■ YOUR OBJECTIVE
From the line that holds "Given: Click the" to the last line below, retype everything exactly and nothing else; omit pictures.

■ INPUT DATA
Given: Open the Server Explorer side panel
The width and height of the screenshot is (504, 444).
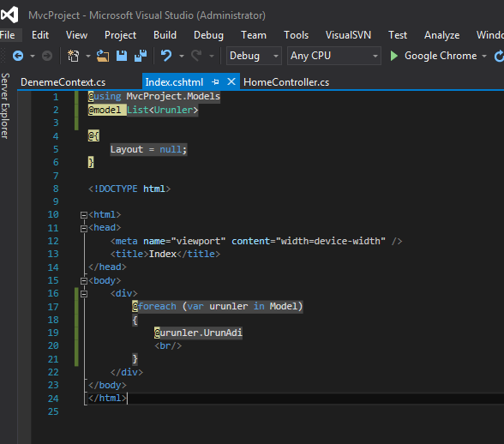Looking at the screenshot, I should tap(5, 105).
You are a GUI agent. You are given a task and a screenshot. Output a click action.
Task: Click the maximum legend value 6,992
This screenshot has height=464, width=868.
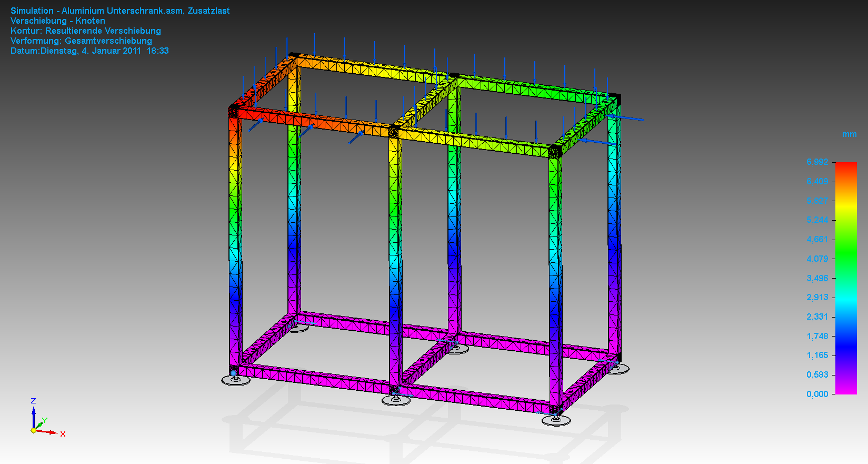tap(817, 162)
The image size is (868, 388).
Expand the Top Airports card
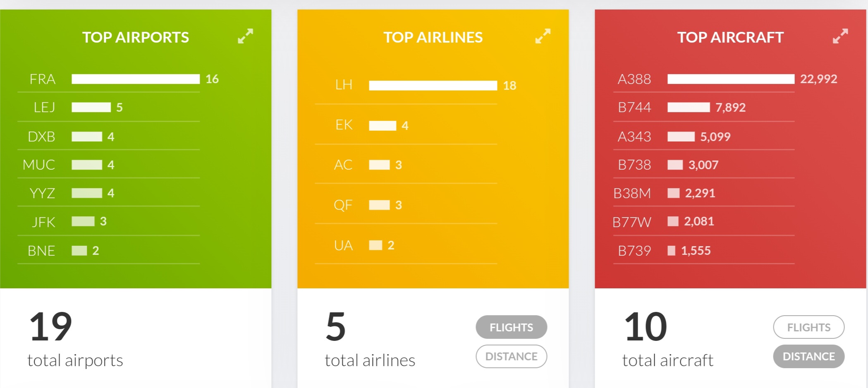(x=245, y=36)
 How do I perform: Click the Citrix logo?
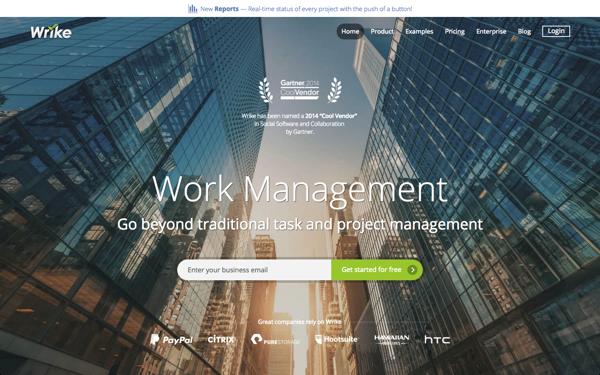click(221, 339)
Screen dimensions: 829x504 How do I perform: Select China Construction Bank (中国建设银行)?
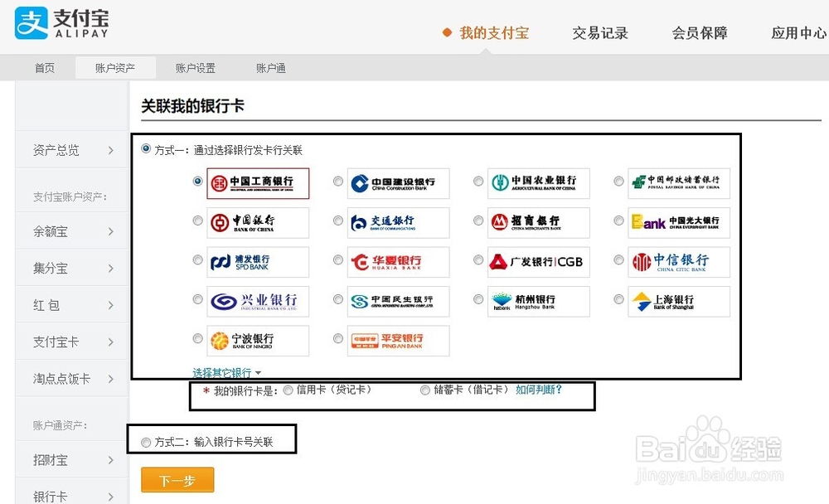point(398,182)
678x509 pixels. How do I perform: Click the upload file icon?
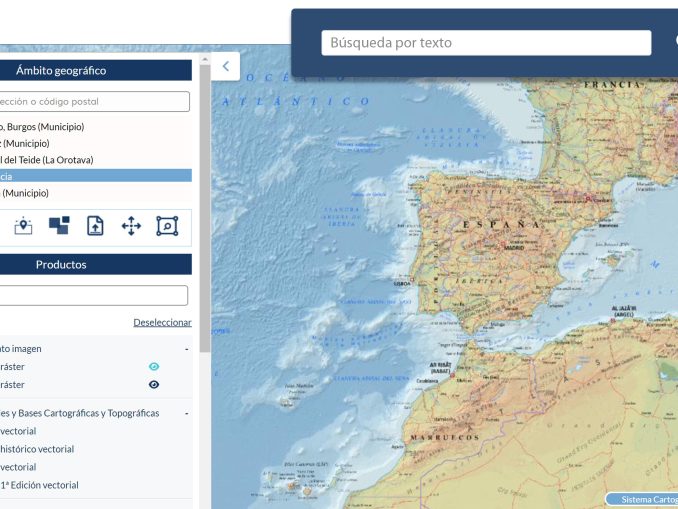[x=95, y=226]
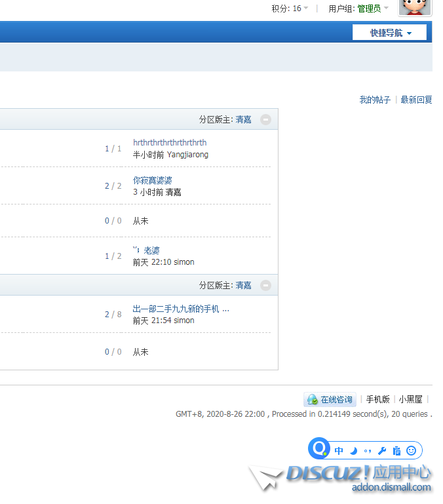Open the 手机版 mobile version link

point(377,399)
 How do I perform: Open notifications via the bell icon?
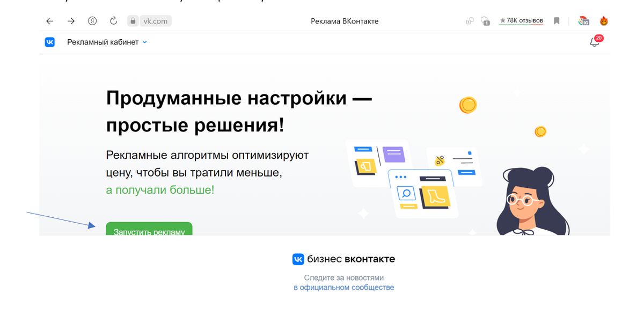(x=594, y=41)
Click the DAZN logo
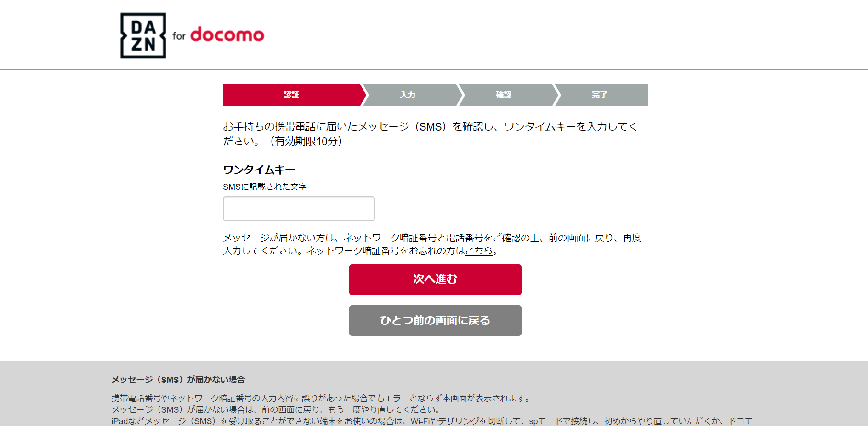The image size is (868, 426). tap(143, 36)
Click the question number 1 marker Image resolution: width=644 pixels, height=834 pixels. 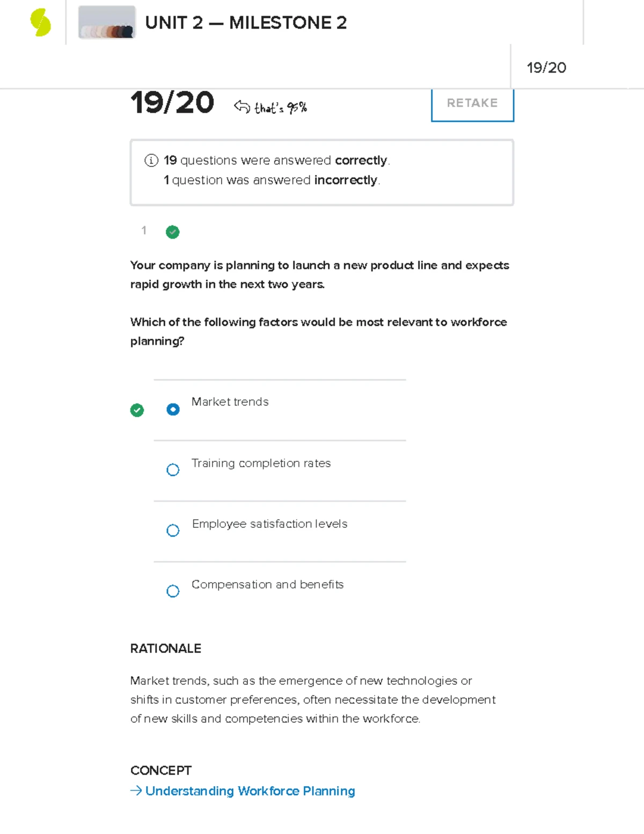pos(144,230)
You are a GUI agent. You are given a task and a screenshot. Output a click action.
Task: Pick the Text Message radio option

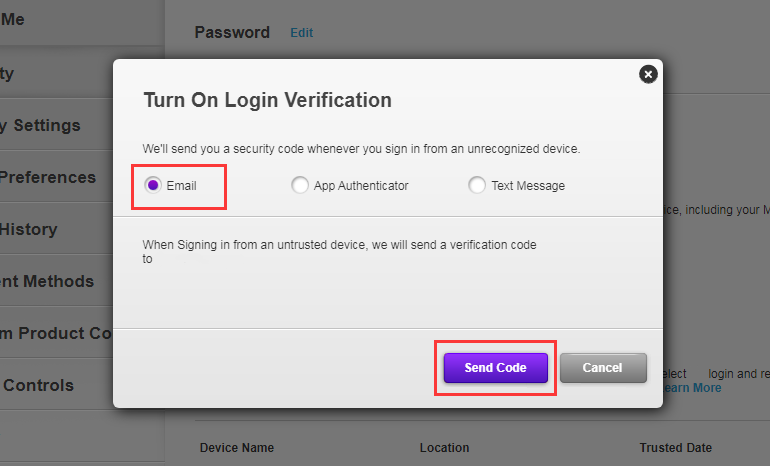click(477, 185)
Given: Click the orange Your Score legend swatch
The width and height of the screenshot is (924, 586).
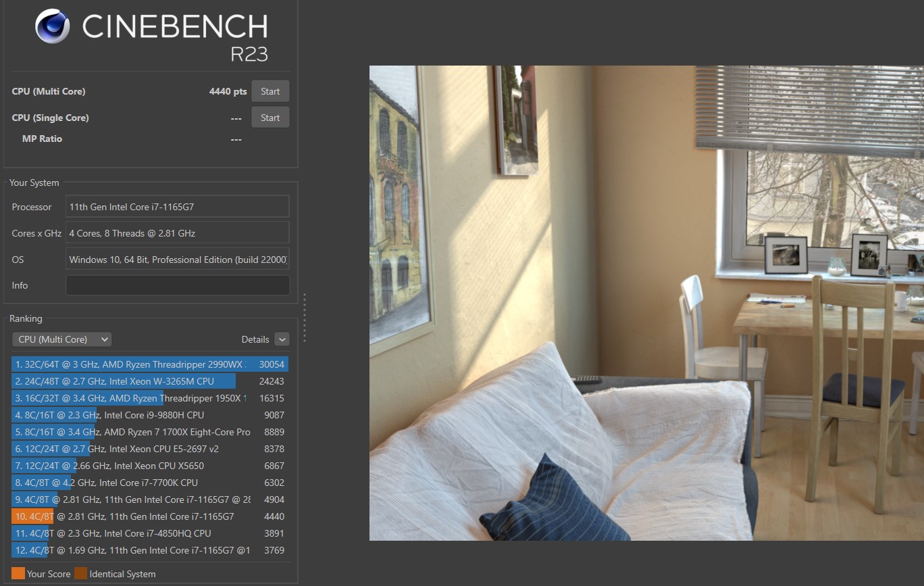Looking at the screenshot, I should [18, 574].
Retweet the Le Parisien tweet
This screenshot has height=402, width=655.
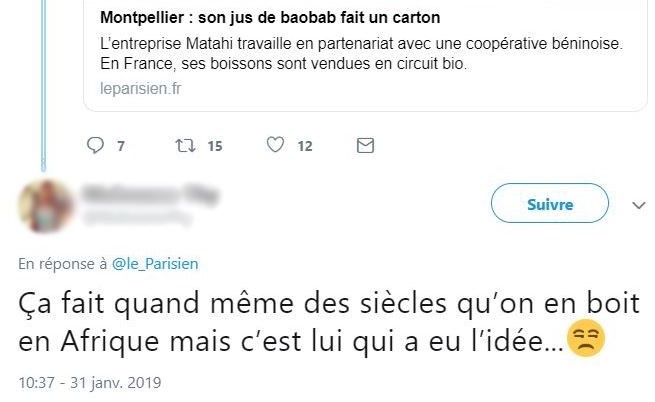pyautogui.click(x=185, y=146)
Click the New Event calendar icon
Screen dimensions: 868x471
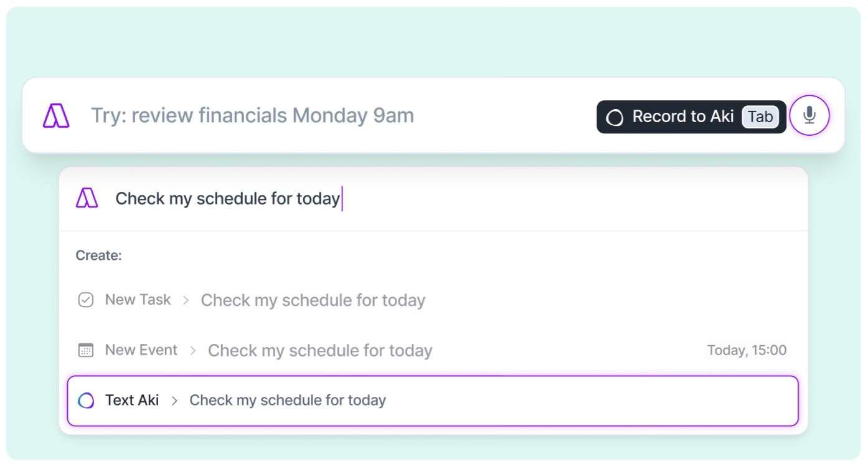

■ SOLUTION FOR THIS TASK
Given: Click the orange Your Score legend swatch
The width and height of the screenshot is (924, 586).
Looking at the screenshot, I should [18, 574].
Retweet the Le Parisien tweet
This screenshot has height=402, width=655.
pyautogui.click(x=185, y=146)
Click the New Event calendar icon
Screen dimensions: 868x471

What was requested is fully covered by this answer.